==== Extracted information

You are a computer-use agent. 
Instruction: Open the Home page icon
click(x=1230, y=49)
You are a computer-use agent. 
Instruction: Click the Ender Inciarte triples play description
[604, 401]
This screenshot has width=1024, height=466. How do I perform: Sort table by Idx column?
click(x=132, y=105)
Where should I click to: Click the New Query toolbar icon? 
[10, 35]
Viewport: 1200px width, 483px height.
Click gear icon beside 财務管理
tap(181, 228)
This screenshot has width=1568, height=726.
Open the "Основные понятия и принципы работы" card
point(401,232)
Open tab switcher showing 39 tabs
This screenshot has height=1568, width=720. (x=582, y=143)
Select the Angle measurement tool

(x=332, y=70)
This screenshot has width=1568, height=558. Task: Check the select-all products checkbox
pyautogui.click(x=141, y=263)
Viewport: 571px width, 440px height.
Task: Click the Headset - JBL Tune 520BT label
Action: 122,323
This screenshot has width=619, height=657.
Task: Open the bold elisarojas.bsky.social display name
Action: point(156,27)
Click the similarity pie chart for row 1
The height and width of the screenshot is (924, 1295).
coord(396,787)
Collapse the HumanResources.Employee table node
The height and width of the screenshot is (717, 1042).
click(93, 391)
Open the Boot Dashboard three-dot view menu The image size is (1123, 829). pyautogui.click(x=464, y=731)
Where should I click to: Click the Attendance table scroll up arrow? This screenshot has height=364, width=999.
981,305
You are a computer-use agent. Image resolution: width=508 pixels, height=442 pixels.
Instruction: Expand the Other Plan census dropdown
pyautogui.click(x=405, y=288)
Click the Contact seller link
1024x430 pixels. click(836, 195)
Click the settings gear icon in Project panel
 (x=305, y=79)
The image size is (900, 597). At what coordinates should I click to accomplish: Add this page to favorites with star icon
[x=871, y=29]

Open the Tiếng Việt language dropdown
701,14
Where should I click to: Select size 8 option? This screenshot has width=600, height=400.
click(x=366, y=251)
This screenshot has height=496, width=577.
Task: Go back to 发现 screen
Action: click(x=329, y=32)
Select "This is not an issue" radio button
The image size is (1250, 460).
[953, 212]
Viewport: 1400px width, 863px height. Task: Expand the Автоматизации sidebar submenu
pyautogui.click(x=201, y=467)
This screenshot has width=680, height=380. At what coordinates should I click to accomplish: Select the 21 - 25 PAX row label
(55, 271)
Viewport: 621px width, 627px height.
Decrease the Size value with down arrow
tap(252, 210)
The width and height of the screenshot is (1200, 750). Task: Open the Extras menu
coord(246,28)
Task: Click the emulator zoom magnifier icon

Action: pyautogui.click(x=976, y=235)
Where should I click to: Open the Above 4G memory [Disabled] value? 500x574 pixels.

========

▸ What this task involves
The full data must appear again, retyped in every detail.

▸ Task output
You are a computer-use agent. 
Instruction: Open the Home page icon
click(x=1230, y=49)
You are a computer-use agent. 
Instruction: Click the Ender Inciarte triples play description
[604, 401]
This screenshot has width=1024, height=466. How do I perform: Sort table by Idx column?
click(x=132, y=105)
Where should I click to: Click the New Query toolbar icon? 
[10, 35]
Viewport: 1200px width, 483px height.
Click gear icon beside 财務管理
tap(181, 228)
This screenshot has width=1568, height=726.
Open the "Основные понятия и принципы работы" card
point(401,232)
Open tab switcher showing 39 tabs
This screenshot has height=1568, width=720. (x=582, y=143)
Select the Angle measurement tool

(x=332, y=70)
This screenshot has width=1568, height=558. Task: Check the select-all products checkbox
pyautogui.click(x=141, y=263)
Viewport: 571px width, 440px height.
Task: Click the Headset - JBL Tune 520BT label
Action: 122,323
This screenshot has width=619, height=657.
Task: Open the bold elisarojas.bsky.social display name
Action: point(156,27)
Click the similarity pie chart for row 1
The height and width of the screenshot is (924, 1295).
coord(396,787)
Collapse the HumanResources.Employee table node
The height and width of the screenshot is (717, 1042).
click(93, 391)
Open the Boot Dashboard three-dot view menu The image size is (1123, 829). pyautogui.click(x=464, y=731)
Where should I click to: Click the Attendance table scroll up arrow? This screenshot has height=364, width=999.
981,305
You are a computer-use agent. Image resolution: width=508 pixels, height=442 pixels.
Instruction: Expand the Other Plan census dropdown
pyautogui.click(x=405, y=288)
Click the Contact seller link
1024x430 pixels. click(836, 195)
Click the settings gear icon in Project panel
 (x=305, y=79)
The image size is (900, 597). At what coordinates should I click to accomplish: Add this page to favorites with star icon
[x=871, y=29]

Open the Tiếng Việt language dropdown
701,14
Where should I click to: Select size 8 option? This screenshot has width=600, height=400.
click(x=366, y=251)
This screenshot has height=496, width=577.
Task: Go back to 发现 screen
Action: click(x=329, y=32)
Select "This is not an issue" radio button
The image size is (1250, 460).
[953, 212]
Viewport: 1400px width, 863px height. Task: Expand the Автоматизации sidebar submenu
pyautogui.click(x=201, y=467)
This screenshot has width=680, height=380. At what coordinates should I click to accomplish: Select the 21 - 25 PAX row label
(55, 271)
Viewport: 621px width, 627px height.
Decrease the Size value with down arrow
tap(252, 210)
The width and height of the screenshot is (1200, 750). Task: Open the Extras menu
coord(246,28)
Task: Click the emulator zoom magnifier icon

Action: pyautogui.click(x=976, y=235)
Where should I click to: Open the Above 4G memory [Disabled] value? 500x574 pixels.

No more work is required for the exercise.